WHAT YOU WILL DO
Would you restate all the entries exactly, leaving nothing out?

GIVEN INFORMATION
········

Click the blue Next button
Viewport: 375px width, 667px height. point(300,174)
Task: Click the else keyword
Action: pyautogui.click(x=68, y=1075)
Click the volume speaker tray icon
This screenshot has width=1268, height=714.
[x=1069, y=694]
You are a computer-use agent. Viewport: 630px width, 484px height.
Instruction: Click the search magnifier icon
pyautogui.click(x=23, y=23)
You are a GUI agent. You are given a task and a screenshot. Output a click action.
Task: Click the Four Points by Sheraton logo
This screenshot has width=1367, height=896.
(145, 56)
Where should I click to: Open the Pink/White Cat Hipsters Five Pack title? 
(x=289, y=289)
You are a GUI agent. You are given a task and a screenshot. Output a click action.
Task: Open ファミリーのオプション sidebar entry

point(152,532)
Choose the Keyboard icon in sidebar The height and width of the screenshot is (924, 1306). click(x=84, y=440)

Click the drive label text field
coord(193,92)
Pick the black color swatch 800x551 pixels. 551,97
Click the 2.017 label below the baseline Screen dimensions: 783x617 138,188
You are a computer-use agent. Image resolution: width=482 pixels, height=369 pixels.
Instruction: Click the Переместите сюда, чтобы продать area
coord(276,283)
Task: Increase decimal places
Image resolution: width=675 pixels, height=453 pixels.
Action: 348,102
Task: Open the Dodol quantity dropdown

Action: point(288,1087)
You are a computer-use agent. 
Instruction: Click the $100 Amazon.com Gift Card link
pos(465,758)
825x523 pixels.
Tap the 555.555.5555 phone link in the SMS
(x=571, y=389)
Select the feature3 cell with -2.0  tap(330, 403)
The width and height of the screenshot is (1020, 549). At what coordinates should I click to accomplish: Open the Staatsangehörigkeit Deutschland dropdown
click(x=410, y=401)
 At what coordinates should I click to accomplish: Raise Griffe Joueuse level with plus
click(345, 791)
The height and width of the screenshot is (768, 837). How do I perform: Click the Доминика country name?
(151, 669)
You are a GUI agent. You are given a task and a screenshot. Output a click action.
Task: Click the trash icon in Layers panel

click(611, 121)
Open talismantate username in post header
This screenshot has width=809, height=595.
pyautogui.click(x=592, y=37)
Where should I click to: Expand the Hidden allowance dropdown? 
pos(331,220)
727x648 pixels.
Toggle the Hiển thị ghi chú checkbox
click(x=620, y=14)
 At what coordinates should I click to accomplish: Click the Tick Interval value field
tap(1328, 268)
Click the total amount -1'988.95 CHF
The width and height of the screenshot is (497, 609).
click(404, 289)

········

RESPONSE TO THIS TASK
Click the blue Next button
Viewport: 375px width, 667px height. point(300,174)
Task: Click the else keyword
Action: pyautogui.click(x=68, y=1075)
Click the volume speaker tray icon
This screenshot has width=1268, height=714.
[x=1069, y=694]
You are a computer-use agent. Viewport: 630px width, 484px height.
Instruction: Click the search magnifier icon
pyautogui.click(x=23, y=23)
You are a GUI agent. You are given a task and a screenshot. Output a click action.
Task: Click the Four Points by Sheraton logo
This screenshot has width=1367, height=896.
(145, 56)
Where should I click to: Open the Pink/White Cat Hipsters Five Pack title? 
(x=289, y=289)
You are a GUI agent. You are given a task and a screenshot. Output a click action.
Task: Open ファミリーのオプション sidebar entry

point(152,532)
Choose the Keyboard icon in sidebar The height and width of the screenshot is (924, 1306). click(x=84, y=440)

Click the drive label text field
coord(193,92)
Pick the black color swatch 800x551 pixels. 551,97
Click the 2.017 label below the baseline Screen dimensions: 783x617 138,188
You are a computer-use agent. Image resolution: width=482 pixels, height=369 pixels.
Instruction: Click the Переместите сюда, чтобы продать area
coord(276,283)
Task: Increase decimal places
Image resolution: width=675 pixels, height=453 pixels.
Action: 348,102
Task: Open the Dodol quantity dropdown

Action: point(288,1087)
You are a computer-use agent. 
Instruction: Click the $100 Amazon.com Gift Card link
pos(465,758)
825x523 pixels.
Tap the 555.555.5555 phone link in the SMS
(x=571, y=389)
Select the feature3 cell with -2.0  tap(330, 403)
The width and height of the screenshot is (1020, 549). At what coordinates should I click to accomplish: Open the Staatsangehörigkeit Deutschland dropdown
click(x=410, y=401)
 At what coordinates should I click to accomplish: Raise Griffe Joueuse level with plus
click(345, 791)
The height and width of the screenshot is (768, 837). How do I perform: Click the Доминика country name?
(151, 669)
You are a GUI agent. You are given a task and a screenshot. Output a click action.
Task: Click the trash icon in Layers panel

click(611, 121)
Open talismantate username in post header
This screenshot has width=809, height=595.
pyautogui.click(x=592, y=37)
Where should I click to: Expand the Hidden allowance dropdown? 
pos(331,220)
727x648 pixels.
Toggle the Hiển thị ghi chú checkbox
click(x=620, y=14)
 At what coordinates should I click to accomplish: Click the Tick Interval value field
tap(1328, 268)
Click the total amount -1'988.95 CHF
The width and height of the screenshot is (497, 609).
click(404, 289)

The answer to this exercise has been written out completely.